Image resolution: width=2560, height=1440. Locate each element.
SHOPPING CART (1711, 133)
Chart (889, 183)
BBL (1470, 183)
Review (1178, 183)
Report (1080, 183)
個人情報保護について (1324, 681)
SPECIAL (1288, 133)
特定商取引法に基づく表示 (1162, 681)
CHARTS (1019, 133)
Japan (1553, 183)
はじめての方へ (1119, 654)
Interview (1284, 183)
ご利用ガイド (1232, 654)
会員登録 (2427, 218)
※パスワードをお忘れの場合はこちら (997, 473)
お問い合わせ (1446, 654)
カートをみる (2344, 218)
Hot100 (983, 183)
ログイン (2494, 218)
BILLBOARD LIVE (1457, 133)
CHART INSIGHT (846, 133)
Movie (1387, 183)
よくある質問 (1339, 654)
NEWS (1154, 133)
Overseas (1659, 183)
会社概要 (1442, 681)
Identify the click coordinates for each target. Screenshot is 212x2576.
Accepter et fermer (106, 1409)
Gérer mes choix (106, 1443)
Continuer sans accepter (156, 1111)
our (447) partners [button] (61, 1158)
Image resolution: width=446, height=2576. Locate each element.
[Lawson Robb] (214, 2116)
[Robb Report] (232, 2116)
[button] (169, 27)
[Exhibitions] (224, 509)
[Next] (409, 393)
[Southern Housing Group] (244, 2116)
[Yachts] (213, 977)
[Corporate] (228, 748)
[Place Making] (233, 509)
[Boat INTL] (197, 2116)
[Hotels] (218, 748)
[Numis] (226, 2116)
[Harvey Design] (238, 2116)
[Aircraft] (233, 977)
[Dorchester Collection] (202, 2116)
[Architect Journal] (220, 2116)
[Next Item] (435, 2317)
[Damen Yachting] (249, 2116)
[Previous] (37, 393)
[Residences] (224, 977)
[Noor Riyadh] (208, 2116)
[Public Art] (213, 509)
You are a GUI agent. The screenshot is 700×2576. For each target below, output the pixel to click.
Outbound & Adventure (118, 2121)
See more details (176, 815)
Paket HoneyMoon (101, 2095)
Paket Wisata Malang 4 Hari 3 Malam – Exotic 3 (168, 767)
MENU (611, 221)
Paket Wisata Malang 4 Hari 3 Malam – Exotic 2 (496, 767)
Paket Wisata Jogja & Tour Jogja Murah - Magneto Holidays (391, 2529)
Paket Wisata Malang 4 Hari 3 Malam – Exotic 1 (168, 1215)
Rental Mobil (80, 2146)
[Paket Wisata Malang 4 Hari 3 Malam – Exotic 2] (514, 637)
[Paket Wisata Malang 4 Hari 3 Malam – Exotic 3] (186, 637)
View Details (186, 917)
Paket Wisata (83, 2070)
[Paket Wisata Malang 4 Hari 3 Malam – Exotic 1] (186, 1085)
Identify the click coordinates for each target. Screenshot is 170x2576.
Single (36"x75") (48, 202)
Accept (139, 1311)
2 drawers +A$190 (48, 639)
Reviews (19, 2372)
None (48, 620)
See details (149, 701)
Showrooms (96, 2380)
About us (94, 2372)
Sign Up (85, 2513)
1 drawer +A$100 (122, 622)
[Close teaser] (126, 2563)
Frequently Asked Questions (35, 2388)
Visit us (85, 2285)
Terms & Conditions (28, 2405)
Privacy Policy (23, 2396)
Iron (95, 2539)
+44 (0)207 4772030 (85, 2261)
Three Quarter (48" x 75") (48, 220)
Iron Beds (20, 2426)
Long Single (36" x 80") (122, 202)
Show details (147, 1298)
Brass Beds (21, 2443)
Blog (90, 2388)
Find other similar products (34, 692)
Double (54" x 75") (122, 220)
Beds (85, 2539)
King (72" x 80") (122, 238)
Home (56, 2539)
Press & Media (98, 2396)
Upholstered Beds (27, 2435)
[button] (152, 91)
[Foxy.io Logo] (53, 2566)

### Brief
The records above are to be output in full and without error.

### Task response
Image resolution: width=2560, height=1440. Locate each element.
SHOPPING CART (1711, 133)
Chart (889, 183)
BBL (1470, 183)
Review (1178, 183)
Report (1080, 183)
個人情報保護について (1324, 681)
SPECIAL (1288, 133)
特定商取引法に基づく表示 (1162, 681)
CHARTS (1019, 133)
Japan (1553, 183)
はじめての方へ (1119, 654)
Interview (1284, 183)
ご利用ガイド (1232, 654)
会員登録 (2427, 218)
※パスワードをお忘れの場合はこちら (997, 473)
お問い合わせ (1446, 654)
カートをみる (2344, 218)
Hot100 (983, 183)
ログイン (2494, 218)
BILLBOARD LIVE (1457, 133)
CHART INSIGHT (846, 133)
Movie (1387, 183)
よくある質問 (1339, 654)
NEWS (1154, 133)
Overseas (1659, 183)
会社概要 (1442, 681)
Identify the click coordinates for each target. Screenshot is 212x2576.
Accepter et fermer (106, 1409)
Gérer mes choix (106, 1443)
Continuer sans accepter (156, 1111)
our (447) partners [button] (61, 1158)
Image resolution: width=446, height=2576. Locate each element.
[Lawson Robb] (214, 2116)
[Robb Report] (232, 2116)
[button] (169, 27)
[Exhibitions] (224, 509)
[Next] (409, 393)
[Southern Housing Group] (244, 2116)
[Yachts] (213, 977)
[Corporate] (228, 748)
[Place Making] (233, 509)
[Boat INTL] (197, 2116)
[Hotels] (218, 748)
[Numis] (226, 2116)
[Harvey Design] (238, 2116)
[Aircraft] (233, 977)
[Dorchester Collection] (202, 2116)
[Architect Journal] (220, 2116)
[Next Item] (435, 2317)
[Damen Yachting] (249, 2116)
[Previous] (37, 393)
[Residences] (224, 977)
[Noor Riyadh] (208, 2116)
[Public Art] (213, 509)
You are a GUI agent. The screenshot is 700×2576. For each target below, output the pixel to click.
Outbound & Adventure (118, 2121)
See more details (176, 815)
Paket HoneyMoon (101, 2095)
Paket Wisata Malang 4 Hari 3 Malam – Exotic 3 (168, 767)
MENU (611, 221)
Paket Wisata Malang 4 Hari 3 Malam – Exotic 2 (496, 767)
Paket Wisata Jogja & Tour Jogja Murah - Magneto Holidays (391, 2529)
Paket Wisata Malang 4 Hari 3 Malam – Exotic 1 (168, 1215)
Rental Mobil (80, 2146)
[Paket Wisata Malang 4 Hari 3 Malam – Exotic 2] (514, 637)
[Paket Wisata Malang 4 Hari 3 Malam – Exotic 3] (186, 637)
View Details (186, 917)
Paket Wisata (83, 2070)
[Paket Wisata Malang 4 Hari 3 Malam – Exotic 1] (186, 1085)
Identify the click coordinates for each target. Screenshot is 170x2576.
Single (36"x75") (48, 202)
Accept (139, 1311)
2 drawers +A$190 (48, 639)
Reviews (19, 2372)
None (48, 620)
See details (149, 701)
Showrooms (96, 2380)
About us (94, 2372)
Sign Up (85, 2513)
1 drawer +A$100 (122, 622)
[Close teaser] (126, 2563)
Frequently Asked Questions (35, 2388)
Visit us (85, 2285)
Terms & Conditions (28, 2405)
Privacy Policy (23, 2396)
Iron (95, 2539)
+44 (0)207 4772030 (85, 2261)
Three Quarter (48" x 75") (48, 220)
Iron Beds (20, 2426)
Long Single (36" x 80") (122, 202)
Show details (147, 1298)
Brass Beds (21, 2443)
Blog (90, 2388)
Find other similar products (34, 692)
Double (54" x 75") (122, 220)
Beds (85, 2539)
King (72" x 80") (122, 238)
Home (56, 2539)
Press & Media (98, 2396)
Upholstered Beds (27, 2435)
[button] (152, 91)
[Foxy.io Logo] (53, 2566)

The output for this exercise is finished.